We ask Allah to join our hearts together and make us once again a single body. We ask Him to strengthen the ties between us and to increase our love for each other inwardly and outwardly. We ask Him to bless all our brothers who are struggling and give them victory, and all our brothers who have died and fill their graves with light and baraka. And we ask Him to join us with those whom we love in the Garden, and place in the company of His Noble Messenger.
إِنَّ اللهَ وَمَلَائِكَتَهُ يُصَلُّونَ عَلَى النَّبِيِّ، يَا أَيُهَا الذِينَ آمَنُواْ صَلُّواْ عَلَيْهِ وَسَلِّمُواْ تَسْلِيماً. اللَّهُمَّ صَلِّ وَسَلِّمْ وَبَارِكْ عَلَيْهِ وَعَلَى آلِهِ وَصَحْبِهِ أَجْمَعِينَ.
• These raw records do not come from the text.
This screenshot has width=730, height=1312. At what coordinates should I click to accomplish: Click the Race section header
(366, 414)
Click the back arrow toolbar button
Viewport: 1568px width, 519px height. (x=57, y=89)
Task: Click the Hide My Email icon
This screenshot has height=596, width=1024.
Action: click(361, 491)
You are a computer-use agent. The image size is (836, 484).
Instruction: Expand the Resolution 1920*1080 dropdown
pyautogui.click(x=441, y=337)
وَارْضَ اللَّهُمَّ عَنِ الْخُلَفَاءِ الرَّاشِدِينَ أَبِي بَكْرٍ وَعُمَرَ وَعُثْمَانَ وَعَلِيٍّ، وَعن عائشةَ وسائر أزواج النبي، وَعَنْ سَائِرِ الصَّحَابَةِ أَجْمَعِينَ، خُصُوصاً اِلأَنْصَارَ مِنْهُمْ وَالمُهَاجِرِينَ، وَعَنِ التَّابِعِينَ وَتَابِعِي التَّابِعِينَ وَمَنْ تَبِعَهُمْ بِإِحْسَانٍ إِلَى يَوْمِ الدِّينِ.
اللَّهُمَّ اهْدِ وُلَاةَ أُمُورِ المُسْلِمِينَ لِمَا يُرْضِيكَ وَلِاتِّبَاعِ سُنَّةِ نَبِيِّكَ صَلَّى اللهُ عَلَيْهِ وَسَلَّمَ، وَثَبِّتْ أَقْدَامَهُمْ عَلَى الصِّرَاطِ المُسْتَقِيمِ، وَأَصْلِحْهُمْ يَا رَبَّ الْعَالَمِينَ.
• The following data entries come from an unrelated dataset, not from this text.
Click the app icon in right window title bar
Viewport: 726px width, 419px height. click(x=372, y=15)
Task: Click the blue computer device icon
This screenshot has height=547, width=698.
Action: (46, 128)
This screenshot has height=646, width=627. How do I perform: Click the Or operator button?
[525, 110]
اللَّهُمَّ بَارِكْ عَلَى شَيْخِنَا، وَعَلَى أَمِيرِنَا، وَعَلَى جَمِيعِ أُمَرَاءِ وَزُعَمَاءِ المُسْلِمِينَ.
اللَّهُمَّ بَارِكْ عَلَى المُسْلِمِينَ فِي هَذِهِ المَدِينَةِ، وَوَفِّقْهُمْ لِمَا تُحِبُّهُ وَتَرْضَاهُ يَا أَكْرَمَ الأَكْرَمِينَ.
اللَّهُمَّ أَعِزَّ الإِسْلَامَ وَالمُسِْلمِينَ (3) وَاخْذُلِ الْكُفْرَ وَالْكَافِرِينَ، وَانْصُرِ المُجَاهِدِينَ فِي سَبِيلِ اللهِ. وَاجْعَلْ كَلِمََتَكَ هِيَ العُلْيَا وَكَلِمَةَ الْكُفْرِ هِيَ السُّفْلَى.
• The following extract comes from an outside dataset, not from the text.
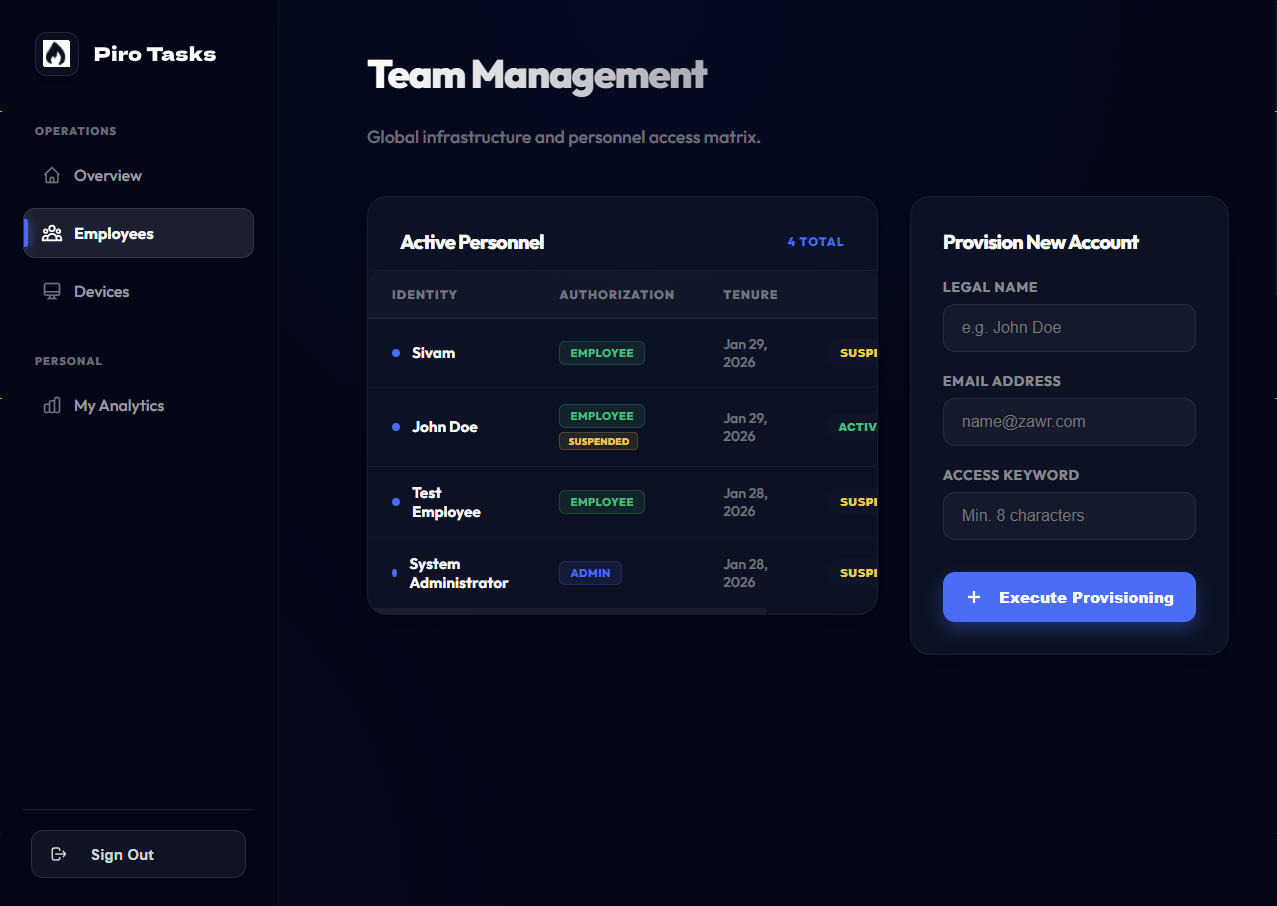Click the EMPLOYEE badge for Test Employee
The image size is (1277, 906).
click(601, 502)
رَبَّنَا ءَاتِنَا فِي الدُّنْيَا حَسَنَةً وَفِي الآخِرَةِ حَسَنَةً وَقَِنَا عَذَابَ النَّارِ.
إِنَّ اللهَ يَامُرُ بِالْعَدْلِ وَالإِحْسَانِ وَإِيتَاءِ ذِي الْقُرْبَى، وَيَنْهَى عَنِ الْفَحْشَاءِ وَالمُنكَرِ وَالْبَغْيِ، يَعِظُكُمْ لَعَلَّكُمْ تَذَّكَّرُونَ، وَلَذِكْرُ اللهِ أَكْبَرُ وَاللهُ يَعْلَمُ مَا تَصْنَعُونَ. وَقُومُواْ إِلَى صَلاتِكُمْ يَرْحَمُكُمُ اللهُ.